Saints players exhibit superior ability on the football field.

Bowling?

Eh, not so much.

While several current and former Saints players exhibited competitive skills at Sunday night’s Black and Gold Charity Bowling Fundraiser, others, well, let’s just say football must take up a lot of their free time.

“I’ve only bowled six frames tonight. I’m kind of bowling for each team,” Saints punter Thomas Morstead said. “I’ve got three strikes, two spares and one left open. So pretty good, but I’m sure there are some better bowlers out there.”

Morstead and running back Pierre Thomas co-hosted the charity event at Fulton Alley, part of an off week of activity for the Saints (2-3), who return to the field Sunday at Detroit.

“Well, I know Pierre is a good bowler,” Saints right tackle Zach Strief said. “I have no confidence in the other guys here being good bowlers.

“I’ve seen (former Saints great) Deuce (McAllister) bowl. He’s terrible. But I know Pierre can bowl. You don’t pick something (to host) that you’re bad at.”

Proceeds from the event supported What You Give Will Grow (Morstead) and iCAN (Thomas) foundations.
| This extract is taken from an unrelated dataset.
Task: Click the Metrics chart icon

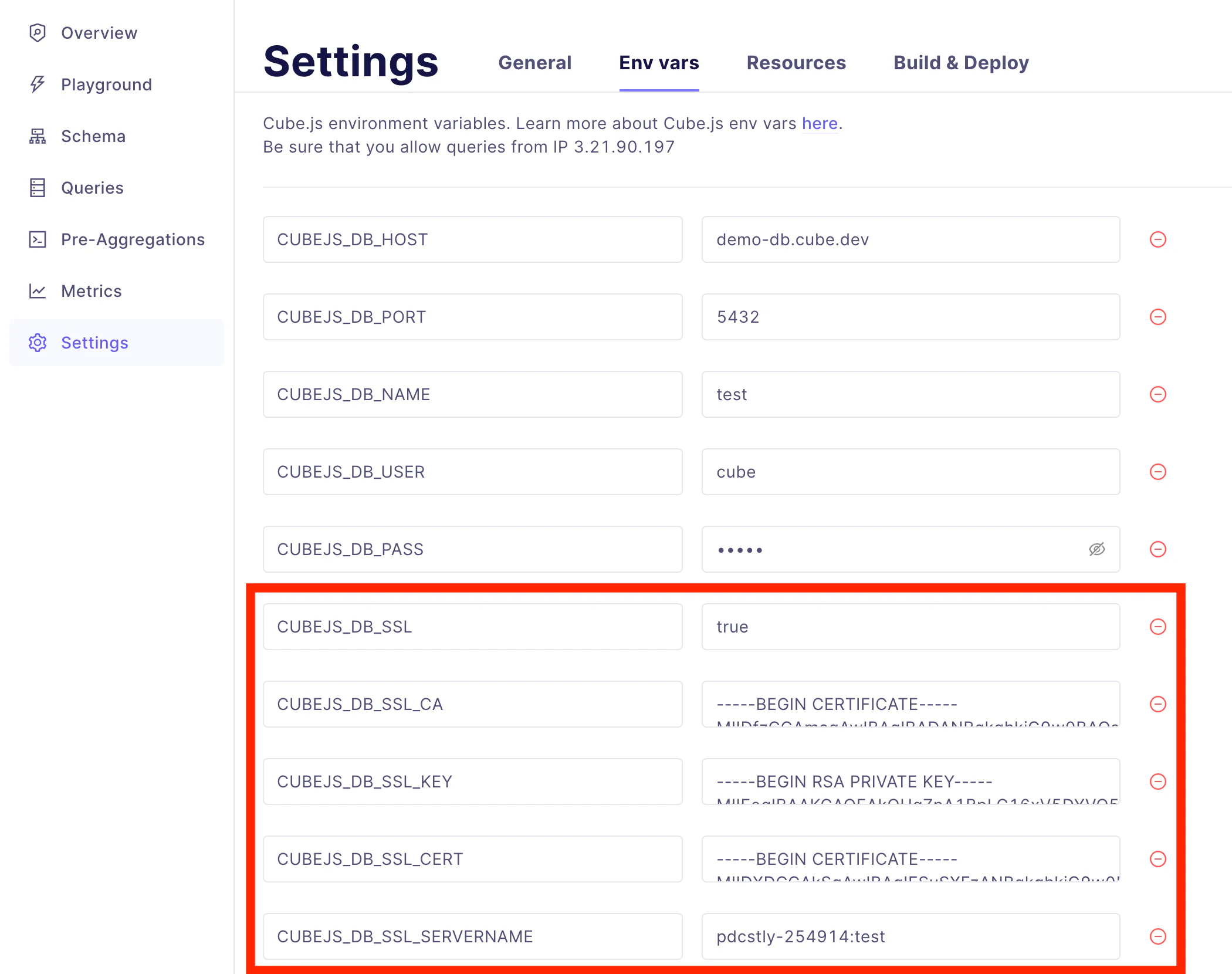Action: click(38, 291)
“A lot of people didn’t think I had game, but I had to show them,” said Thomas, who was flattered by Strief’s words.

Bowling represents one of the Saints’ favorite team activities off the field. It’s less humbling than golf, Strief said, but worthy of the same trash talk which dominates any competition.
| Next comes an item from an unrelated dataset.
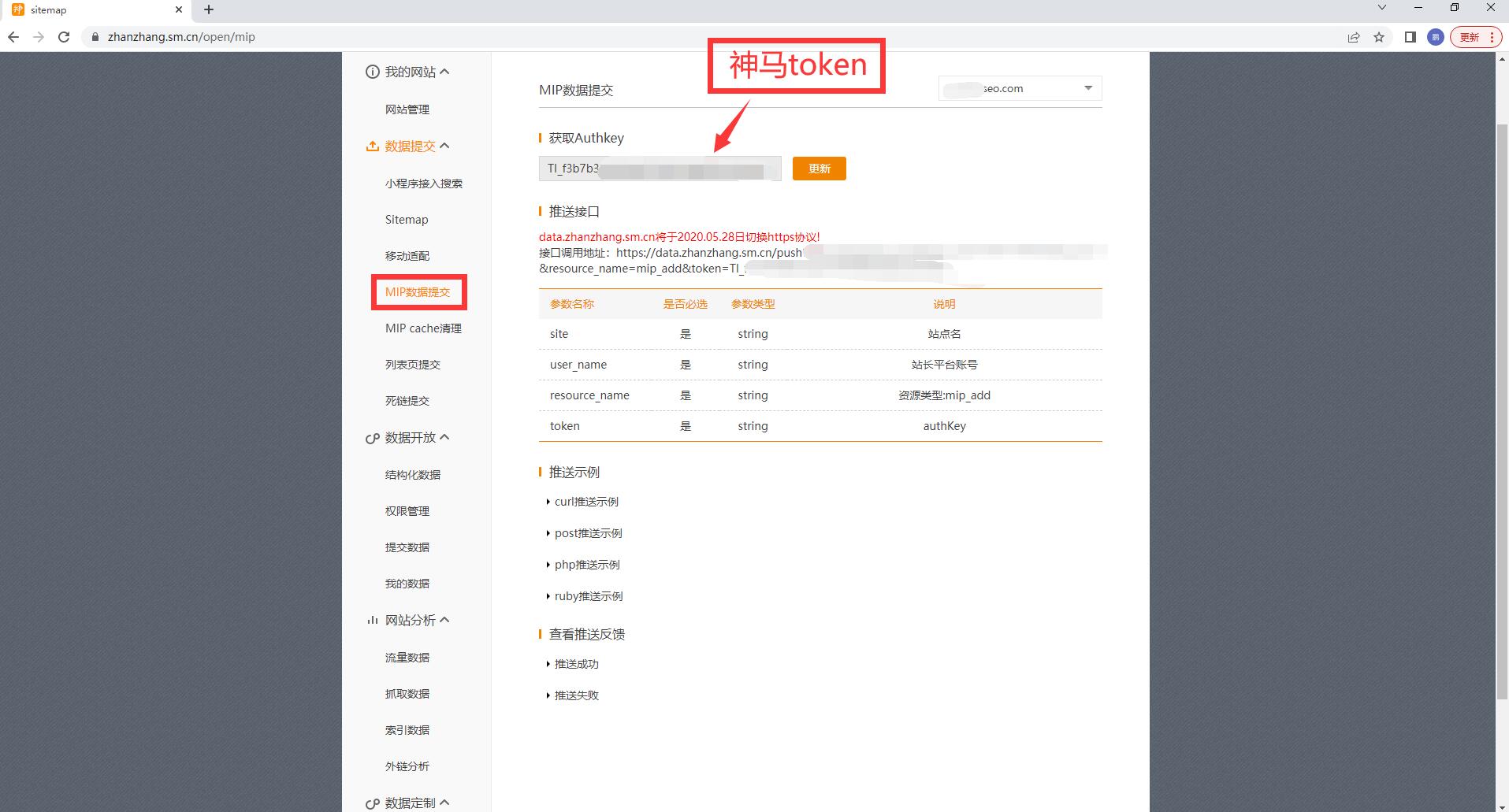The width and height of the screenshot is (1509, 812).
Task: Click the blue profile avatar in browser toolbar
Action: [x=1434, y=36]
Participating Saints included: McAllister, Morstead, Thomas, Strief, running back Khiry Robinson, rookie receiver Brandon Coleman and long snapper Justin Drescher. The 610 Stompers and Cherry Bombs performed at the event, emceed by Lauren “Fleurty Girl” LeBlanc and Sammy Kershaw.

What You Give Will Grow supports causes, organizations, small businesses, artists and musicians in the South.

“When you live here like we do year-round, you become a little bit more invested in the community, and want it to become a better place,” said Morstead, who started the foundation in 2012 with his wife, Lauren.

Thomas’ foundation, iCAN, address the nation’s challenges with childhood obesity.

“We have a lot of kids that sit in the house and play video games. I’m not saying they can’t, but kids (also) need to get out the house, be more active,” Thomas said. “Eating junk food, whatever is in the fridge — I feel like whatever you put in your body gives you the energy to carry out the day, and we want to feed our kids the right things.”

The Saints return to practice Monday.